对于单层剪枝主要分以下步骤[怕自己翻译有差距,所以各位可自行翻译理解]:
大致意思就说对于你要剪的滤波器(就是卷积了),计算每个通道权重绝对值之和,就是L1,将计算结果进行排序,然后用一个最小值(可以理解为一个阈值)和这些卷积核相关的特征层的m个通道进行剪枝,剪枝以后会生成一个新的卷积核,将原来卷积核内没有被剪的权重赋值给现在得到的新卷积核。
多层剪枝(两种策略):
• Independent pruning determines which filters should be pruned at each layer independent of other layers.
• Greedy pruning accounts for the filters that have been removed in the previous layers. This strategy does not consider the kernels for the previously pruned feature maps while calculating the sum of absolute weights.

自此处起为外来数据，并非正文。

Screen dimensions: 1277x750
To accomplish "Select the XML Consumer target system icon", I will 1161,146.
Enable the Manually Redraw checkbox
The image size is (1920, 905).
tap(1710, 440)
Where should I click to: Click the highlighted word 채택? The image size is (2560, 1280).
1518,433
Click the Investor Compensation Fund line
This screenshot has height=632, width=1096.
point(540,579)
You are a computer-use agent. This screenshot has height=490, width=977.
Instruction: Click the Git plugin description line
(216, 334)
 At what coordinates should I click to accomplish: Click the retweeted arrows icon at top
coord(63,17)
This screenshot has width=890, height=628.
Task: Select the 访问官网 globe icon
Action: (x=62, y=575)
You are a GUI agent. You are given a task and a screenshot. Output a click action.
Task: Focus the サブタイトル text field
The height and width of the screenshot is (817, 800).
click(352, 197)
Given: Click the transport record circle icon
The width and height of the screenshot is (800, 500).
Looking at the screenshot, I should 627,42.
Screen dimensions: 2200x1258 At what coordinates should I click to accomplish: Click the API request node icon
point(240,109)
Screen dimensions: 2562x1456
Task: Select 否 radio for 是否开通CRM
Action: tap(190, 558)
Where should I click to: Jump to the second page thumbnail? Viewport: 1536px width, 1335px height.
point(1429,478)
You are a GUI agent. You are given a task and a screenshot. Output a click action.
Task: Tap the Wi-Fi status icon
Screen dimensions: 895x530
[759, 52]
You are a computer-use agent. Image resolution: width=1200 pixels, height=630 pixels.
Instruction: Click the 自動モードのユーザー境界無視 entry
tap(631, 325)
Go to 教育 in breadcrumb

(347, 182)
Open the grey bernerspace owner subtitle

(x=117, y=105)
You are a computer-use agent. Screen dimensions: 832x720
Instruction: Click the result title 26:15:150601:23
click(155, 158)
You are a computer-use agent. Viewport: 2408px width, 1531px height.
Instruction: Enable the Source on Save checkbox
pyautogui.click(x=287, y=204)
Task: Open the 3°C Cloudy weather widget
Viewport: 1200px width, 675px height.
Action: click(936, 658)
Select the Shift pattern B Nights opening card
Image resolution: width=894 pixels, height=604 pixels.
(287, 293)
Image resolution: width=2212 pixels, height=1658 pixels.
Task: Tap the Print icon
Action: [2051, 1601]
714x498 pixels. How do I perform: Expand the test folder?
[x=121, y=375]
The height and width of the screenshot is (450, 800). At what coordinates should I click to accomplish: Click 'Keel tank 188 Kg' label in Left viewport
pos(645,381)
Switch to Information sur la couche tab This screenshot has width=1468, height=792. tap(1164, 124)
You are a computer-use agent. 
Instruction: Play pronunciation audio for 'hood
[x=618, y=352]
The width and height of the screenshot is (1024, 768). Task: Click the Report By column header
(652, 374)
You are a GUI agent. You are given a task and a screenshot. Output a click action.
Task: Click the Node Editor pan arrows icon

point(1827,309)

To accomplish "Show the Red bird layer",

1. 独立剪枝:对每一层的滤波器(卷积核)决定是否剪枝与其他层无关
2.贪婪剪枝:考虑先前层中所移除的滤波器。在剪枝计算权重绝对值之和时,不需要考虑先前已剪枝的特征图所对应的核
对于策略1独立剪枝,核的绿色部分是计算输出通道绝对值之和时,不考虑之前移除的特征层的这一维度(蓝色部分),也就是只考虑绿色这一列通道之和(这里的个人理解:蓝色这一行在单层剪枝是直接去掉的,也就是图中黄色部分都没有了,但在多层的独立剪枝中,在ni+2方向上只把蓝色区域去除,但黄色的部分要保留),所以核内黄色区域权重保留!
在策略2的贪婪剪枝中,不去统计在特征层中准备剪掉的通道[即考虑先前层中移除的]【个人理解,就是这里又不考虑黄色部分了吧】【可以自己翻译理解下:The greedy pruning strategy does not count kernels for the already pruned feature maps.】
环境:
显卡:英伟达1650
pytorch 1.7.0(低版本应该也是可以的)
torchvision 0.8.0
torch_pruning
安装
pip install torch_pruning
导入包
import torch_pruning as tp
模型的实例化(针对已经训练好的模型)
model = torch.load('权重路径') model.eval()
对于非单层卷积的通道剪枝(不用看3.1)
剪枝之前统计一下模型的参数量
num_params_before_pruning = tp.utils.count_params(model)
1. setup strategy (L1 Norm) 计算每个通道的权重
strategy = tp.strategy.L1Strategy()
2.建立依赖图(与torch.jit很像)
DG = tp.DependencyGraph() DG = DG.build_dependency(model, example_inputs=torch.randn(1, 3, input_size[0], input_size[1])) # input_size是网络的输入大小
3.分情况(1.单个卷积进行剪枝 2.层进行剪枝)
3.1 单个卷积(会返回要剪枝的通道索引,这个通道是索引是根据L1正则得到的)
pruning_idxs = strategy(model.conv1.weight, amount=0.4) # model.conv1.weigth是对特定的卷积进行剪枝,amount是剪枝率
将根据依赖图收集所有受影响的层,将它们传播到整个图上,然后提供一个PruningPlan正确修剪模型的方法。
pruning_plan = DG.get_pruning_plan( model.conv1, tp.prune_conv, idxs=pruning_idxs ) pruning_plan.exec() torch.save(model, 'pru_model.pth')
3.2 层剪枝(需要筛选出不需要剪枝的层,比如yolo需要把头部的预测部分取出来,这个是不需要剪枝的)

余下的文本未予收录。